= Augustus Braun Kinzel =

American metallurgist (1900–1987)

Augustus Braun Kinzel (July 26, 1900 – October 23, 1987) was a noted American metallurgist and first president of the National Academy of Engineering.

==Biography==
Kinzel was born in New York City. He received his A.B. in mathematics from Columbia University (1919), B.S. in engineering from the Massachusetts Institute of Technology (1921), and D. Met. Ing. and Sc.D. from the University of Nancy, France (1922, 1933). His employment started in 1919 at the General Electric Laboratories in Pittsfield, Massachusetts. He joined Union Carbide Research Laboratories in 1926 as a research metallurgist, where he subsequently served as chief metallurgist starting in 1931, vice-president (1945), and president (1948). He subsequently served as director of research for the Union Carbide Corporation (starting 1954), and vice-president of research (1955). In later years he was president and chief executive officer the Salk Institute for Biological Studies.

During World War II he held key advisory posts for ordnance, and led the metals branch of the Technical Industrial Intelligence Committee in Europe. After the war, he served on the Defense Science Board and the Naval Research Advisory Committee, and as consultant to the Los Alamos, Oak Ridge, Argonne, and Brookhaven National Laboratories, and the Knolls Atomic Power Laboratory.

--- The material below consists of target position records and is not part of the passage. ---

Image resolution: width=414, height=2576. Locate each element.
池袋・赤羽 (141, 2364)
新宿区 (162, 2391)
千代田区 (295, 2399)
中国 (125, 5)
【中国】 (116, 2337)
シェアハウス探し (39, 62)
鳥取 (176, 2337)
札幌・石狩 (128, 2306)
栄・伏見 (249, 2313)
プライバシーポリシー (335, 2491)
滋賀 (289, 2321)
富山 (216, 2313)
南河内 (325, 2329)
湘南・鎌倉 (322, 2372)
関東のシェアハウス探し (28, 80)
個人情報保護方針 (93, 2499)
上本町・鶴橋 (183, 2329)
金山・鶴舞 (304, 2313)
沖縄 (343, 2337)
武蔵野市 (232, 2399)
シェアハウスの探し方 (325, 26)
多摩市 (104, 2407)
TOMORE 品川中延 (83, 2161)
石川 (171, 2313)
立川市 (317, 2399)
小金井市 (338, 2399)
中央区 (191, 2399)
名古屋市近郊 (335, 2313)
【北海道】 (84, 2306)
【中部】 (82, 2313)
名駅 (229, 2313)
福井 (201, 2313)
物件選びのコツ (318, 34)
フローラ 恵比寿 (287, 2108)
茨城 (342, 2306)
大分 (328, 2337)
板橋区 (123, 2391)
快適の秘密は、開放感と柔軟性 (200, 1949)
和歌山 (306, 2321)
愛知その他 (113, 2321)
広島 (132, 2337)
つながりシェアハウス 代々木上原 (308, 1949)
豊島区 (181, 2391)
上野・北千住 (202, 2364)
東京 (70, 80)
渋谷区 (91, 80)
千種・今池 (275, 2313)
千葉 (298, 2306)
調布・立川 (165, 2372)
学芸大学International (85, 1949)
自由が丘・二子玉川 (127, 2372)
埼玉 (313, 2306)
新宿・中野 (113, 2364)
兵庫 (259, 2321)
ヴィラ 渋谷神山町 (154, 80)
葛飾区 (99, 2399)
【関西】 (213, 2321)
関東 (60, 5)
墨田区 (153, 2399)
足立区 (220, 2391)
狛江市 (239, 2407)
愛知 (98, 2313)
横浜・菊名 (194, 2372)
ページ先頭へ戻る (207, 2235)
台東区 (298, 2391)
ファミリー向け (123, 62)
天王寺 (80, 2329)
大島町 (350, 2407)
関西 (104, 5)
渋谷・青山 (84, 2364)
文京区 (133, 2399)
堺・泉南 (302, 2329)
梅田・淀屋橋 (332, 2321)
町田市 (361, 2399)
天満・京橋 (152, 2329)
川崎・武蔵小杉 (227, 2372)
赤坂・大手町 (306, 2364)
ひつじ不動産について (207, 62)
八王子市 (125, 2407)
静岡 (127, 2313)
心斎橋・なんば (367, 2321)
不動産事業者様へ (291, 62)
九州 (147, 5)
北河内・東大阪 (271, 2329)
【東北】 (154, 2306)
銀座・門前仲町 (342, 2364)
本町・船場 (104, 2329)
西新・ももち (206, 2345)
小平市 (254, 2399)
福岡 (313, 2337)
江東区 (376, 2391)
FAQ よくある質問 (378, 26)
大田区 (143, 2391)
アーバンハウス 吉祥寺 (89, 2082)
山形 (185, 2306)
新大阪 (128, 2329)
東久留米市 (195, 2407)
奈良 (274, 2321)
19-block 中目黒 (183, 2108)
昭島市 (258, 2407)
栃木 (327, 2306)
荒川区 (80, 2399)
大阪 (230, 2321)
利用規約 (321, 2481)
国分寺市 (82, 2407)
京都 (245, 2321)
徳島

Kinzel was active in professional organizations, notably as the president of the American Institute of Mining, Metallurgical, and Petroleum Engineers (1958) and chairman of the Division of Engineering and Industrial Research of the National Research Council (1960). He was a founding member of the National Academy of Engineering, and a member of the National Academy of Sciences, the American Philosophical Society, and the MIT Corporation. He was a trustee of the California Institute of Technology, the Jet Propulsion Laboratory, and a member of the board of System Development Corporation, Beckman Instrument Company, etc. He was also the recipient of many distinguished service awards such as the illustrious IRI Medal from the Industrial Research Institute.